İttifak İçinde Nifak mı?

Millet İttifakı'nın son toplantısında ortak cumhurbaşkanı adayının belirlenmesinin ardından Meclis seçimleri için de çeşitli ittifak formülleri üzerinde çalışılırken Saadet Partisi Genel Başkanı Temel Karamollaoğlu, yeni bir tartışmanın kapısını araladı.

İttifak İçinde Nifak mı?
TAKİP ET Google News ile Takip Et

Ayrı partiler halinde seçime girilirse az milletvekili çıkarılabileceğini vurgulayan Temel Karamollaoğlu şu ifadeleri aktardı;

“İttifakın içinde bulunan partilerden özellikle yeni kurulan Gelecek ve DEVA Partisi’yle Saadet Partisi arasında bir seçim ittifakının yapılmasını önemsiyorum. Bunu parti liderlerine de aktardım. Üç parti ayrı ayrı seçime girdiğimiz zaman alacağımız oy mertebeleri anketlerde şöyle veya böyle görünüyor. En fazla 3-4 milletvekili çıkartılabiliyor. Ancak biz bir araya geldiğimiz zaman Meclis’te 30-40 milletvekili ile temsil edilme imkanımız var. AK Parti bir sene öncesinden beridir yüzde 15’ten fazla seçmeni kaybetti. Onlar gidecek yer aradılar, kısmen belli bir yerlere niyetlendiler ama hala bu seçmenin yüzde 5 ile 7’si adres arıyor. Az önce ifade ettim bir ittifak içerisinde bir araya gelirsek 30-40 milletvekili çıkarabiliriz ama doğuracağı sinerjiyle birlikte 130-140’lara çıkarabiliriz.”

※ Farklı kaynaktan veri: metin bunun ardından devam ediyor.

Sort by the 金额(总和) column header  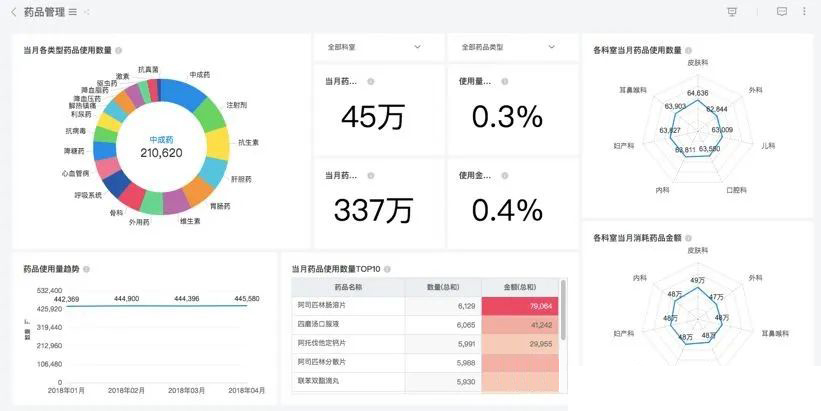pyautogui.click(x=520, y=287)
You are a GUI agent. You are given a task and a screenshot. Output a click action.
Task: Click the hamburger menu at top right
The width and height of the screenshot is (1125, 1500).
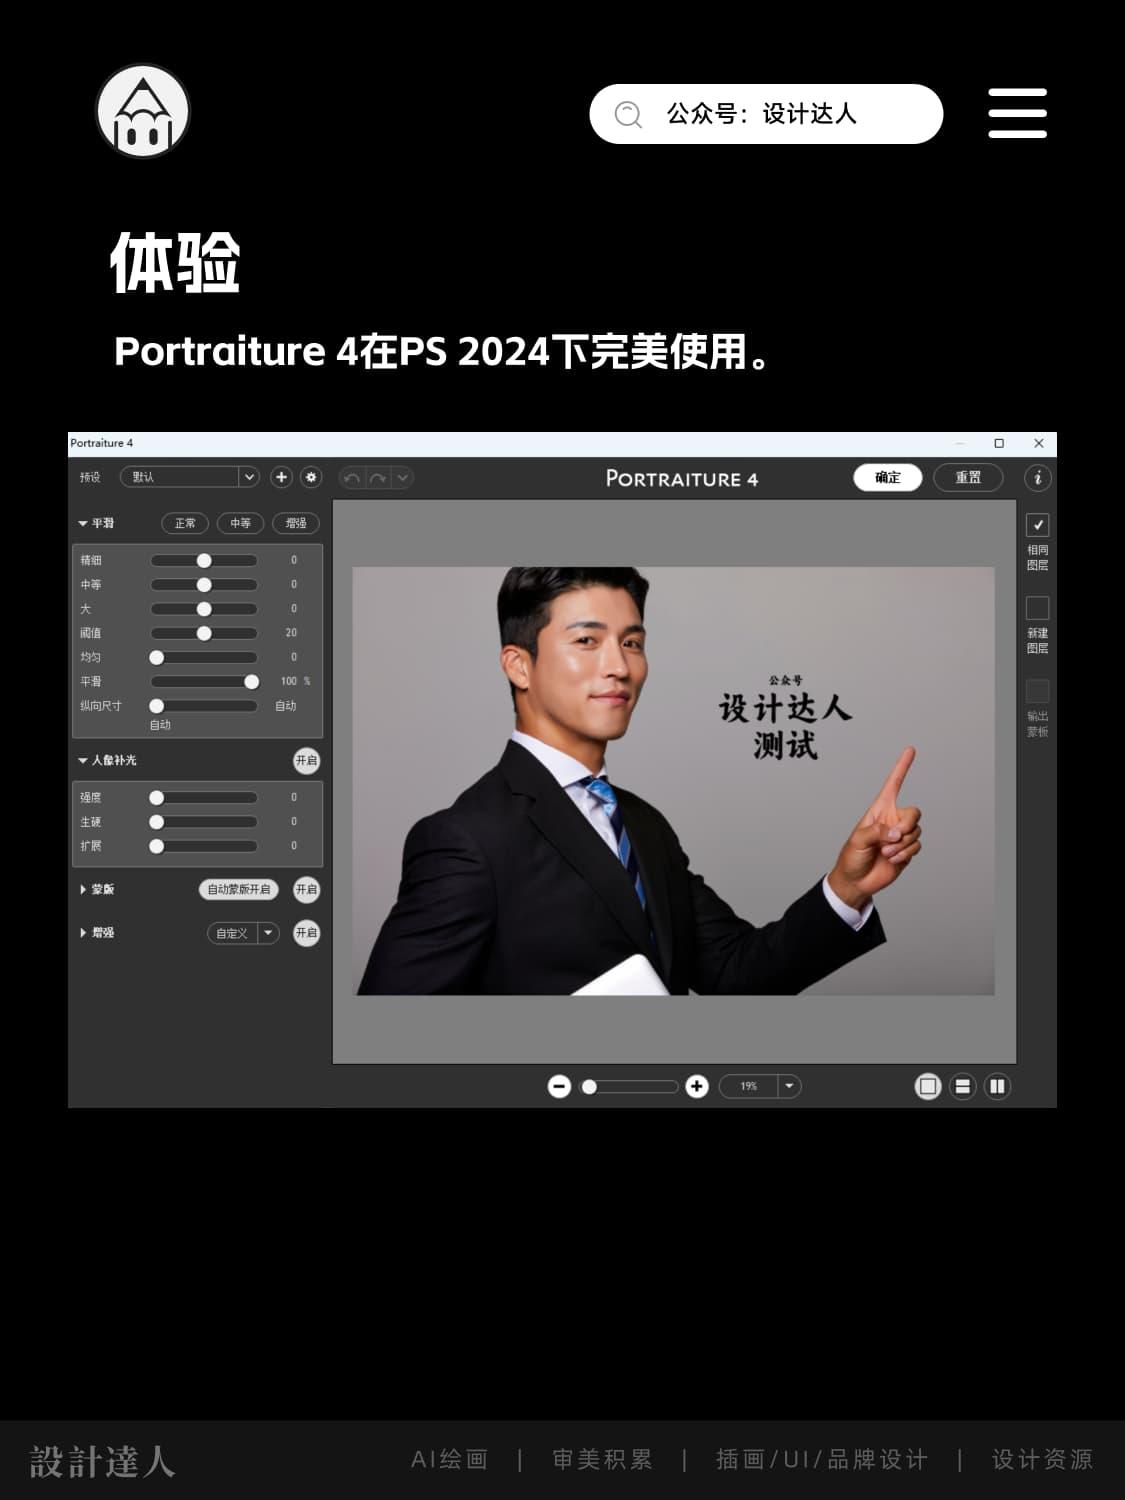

Temel bey kendince böyle bir hesap yapmış ama Millet ittifakı olarak yapılan protokolle Deva’ya 20, Gelecek’e 20, Saadet’e 10 milletvekili verileceğine dair açıklamaları okumuştuk. 

Karamollaoğlu’nun bu açıklamasına göre iki durum ortaya çıkıyor. Birincisi daha önce üç partiye yönelik verilecek milletvekili sayıları ile ilgili bir netlik yok. İkincisi verilen bu milletvekili sayıları bu üç parti tarafından yetersiz bulunmuş olmalı ki 130-140 milletvekili hayali görülmüş ve ittifak içinde üçlü ittifak modeli tartışmaya açılmış. İttifak içinde ittifak mı yoksa nifak mı varın siz koyun adını..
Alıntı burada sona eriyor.